When is NASCAR gonna give the GIBBS GIRLS/CHEERLEADING COACHES /JOE a serious slap for wasting their time with this PRE RACE BS? They got it down to a science and seem to laugh at the lame “penalties” given them. Who can blame them? I don’t. But at what point does NASCAR say enough? I think that time has come and gone! Revisit this rule for serial offenders such as JGR. Harsher penalties, why not?

They threw at least a small novel (NOT BOOK) at JTG racing this weekend. Big no doubt for them. Dance around the semantics all you want, overkill compared to the week in and out of the BS JGR pulls pre/post whatever point before the race. It was far more severe pre/post whatever than JGR gets for their middle finger to NASCAR on a just about on a weekly basis. JGR always skates. My observation.

Bill B

I can’t say I liked this race. Momentum racing was in full swing as a car (or cars) would make passes and then have the car they passed re-pass them. This might drag on for several laps until they sorted out. On paper this may sound good, but it seems to be a mirage to me created by the tapered spacer, like tandem drafting. I am not a big fan of momentum racing or tandem drafting. (Speaking of tandem drafting, someone needs to tell Hamlin that intense pushing isn’t proper at every track). At least tires mattered which meant by the end of the run there were legitimate comers and goers. I will never be a fan of Bowman but he certainly showed up with a car that was the class of the field right off the hauler; fastest in both practices, qualified well, won the first stage and the race. Although Blaney also had a hotrod as well.

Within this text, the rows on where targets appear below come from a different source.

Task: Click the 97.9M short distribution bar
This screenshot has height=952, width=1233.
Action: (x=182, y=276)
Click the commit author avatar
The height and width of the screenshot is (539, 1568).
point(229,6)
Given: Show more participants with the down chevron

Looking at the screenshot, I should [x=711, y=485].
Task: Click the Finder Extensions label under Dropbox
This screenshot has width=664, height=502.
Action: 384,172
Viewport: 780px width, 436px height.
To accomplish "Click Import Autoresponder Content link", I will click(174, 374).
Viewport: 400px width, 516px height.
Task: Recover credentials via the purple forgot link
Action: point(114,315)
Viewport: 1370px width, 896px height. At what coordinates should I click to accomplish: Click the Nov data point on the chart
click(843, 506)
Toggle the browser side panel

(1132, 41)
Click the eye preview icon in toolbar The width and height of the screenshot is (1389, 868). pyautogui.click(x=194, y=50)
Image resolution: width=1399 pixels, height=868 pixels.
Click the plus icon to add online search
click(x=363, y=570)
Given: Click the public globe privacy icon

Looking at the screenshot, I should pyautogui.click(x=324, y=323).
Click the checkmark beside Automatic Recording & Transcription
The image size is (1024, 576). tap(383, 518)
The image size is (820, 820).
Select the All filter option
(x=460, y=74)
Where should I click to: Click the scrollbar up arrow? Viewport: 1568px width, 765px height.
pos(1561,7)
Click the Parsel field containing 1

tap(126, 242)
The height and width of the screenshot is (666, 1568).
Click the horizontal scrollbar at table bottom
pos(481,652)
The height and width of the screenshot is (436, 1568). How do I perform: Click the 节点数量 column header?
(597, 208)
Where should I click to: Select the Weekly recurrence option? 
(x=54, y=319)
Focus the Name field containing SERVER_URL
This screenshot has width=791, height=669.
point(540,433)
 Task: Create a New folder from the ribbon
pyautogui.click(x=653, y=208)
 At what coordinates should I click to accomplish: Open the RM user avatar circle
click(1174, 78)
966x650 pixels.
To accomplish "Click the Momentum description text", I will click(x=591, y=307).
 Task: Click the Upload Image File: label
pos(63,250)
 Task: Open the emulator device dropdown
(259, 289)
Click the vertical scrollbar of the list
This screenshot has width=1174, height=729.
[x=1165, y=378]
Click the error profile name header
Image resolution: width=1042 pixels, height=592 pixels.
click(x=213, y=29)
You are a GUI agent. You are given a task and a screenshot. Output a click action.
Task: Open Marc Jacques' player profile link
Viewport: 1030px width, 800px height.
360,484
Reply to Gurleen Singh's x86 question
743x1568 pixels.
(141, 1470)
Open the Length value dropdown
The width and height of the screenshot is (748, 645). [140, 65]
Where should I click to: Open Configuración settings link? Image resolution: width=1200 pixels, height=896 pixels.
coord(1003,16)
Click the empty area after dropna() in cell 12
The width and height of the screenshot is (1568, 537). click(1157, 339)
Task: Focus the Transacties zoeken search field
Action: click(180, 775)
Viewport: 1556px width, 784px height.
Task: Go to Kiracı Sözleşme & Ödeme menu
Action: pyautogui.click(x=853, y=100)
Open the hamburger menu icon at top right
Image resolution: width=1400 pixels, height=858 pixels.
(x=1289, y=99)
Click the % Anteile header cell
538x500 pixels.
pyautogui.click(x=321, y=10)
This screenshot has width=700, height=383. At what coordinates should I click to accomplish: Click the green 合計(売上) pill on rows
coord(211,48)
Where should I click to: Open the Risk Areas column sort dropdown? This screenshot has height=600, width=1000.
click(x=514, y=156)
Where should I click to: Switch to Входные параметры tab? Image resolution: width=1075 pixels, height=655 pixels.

Overall, I thought the broadcast and booth commentary was decent again (even with the transgressions alluded to above). Once again I didn’t find myself screaming at the TV when they did something annoying and that’s all I ask for. Good call on the Waltrip-Rutledge analogy. I wish both networks would lose those annoying ploys to add levity to the broadcast but I assume some viewers like it.

As for Truex, my overall opinion of him is positive and I kind of like the guy, but he needs to realize that those other guys out there also THINK their cars are fast and they aren’t going to roll over because he THINKS his is faster. Sometimes it’s obvious when one car is faster than another but yesterday, if his car was faster than some of the drivers he was whining about not getting out of the way, it wasn’t faster enough to warrant them getting out of the way. Shut up and drive! If your car is so much better than pass them already.

I wasn’t a fan of Kobe Bryant (or the NBA) but I was OK with NASCAR jumping on the tribute bandwagon as I understand what he meant historically to the game and what a tragedy it was for him to die in a plane crash. And I can overlook the dubious “24” connection because, being from Baltimore, I always connected the “8” of Cal Ripken to Dale Jr. for some unknown reason.


bill b – yep 8 is cal ripken jr. was at the ballpark when he broke the streak.

Bill B

Janice, do you remember Bobby Labonte driving an orange and black Cal Ripken Jr. tribute car in 2001?


i sure do!

kevin harvick foundation works with cal ripken jr foundation building play grounds and ball fields.

Kevin in SoCal

You all know what a Fontana fan-boy I am, but wow that was one of the most boring races I have watched in a long time.
I’m glad someone different won, though.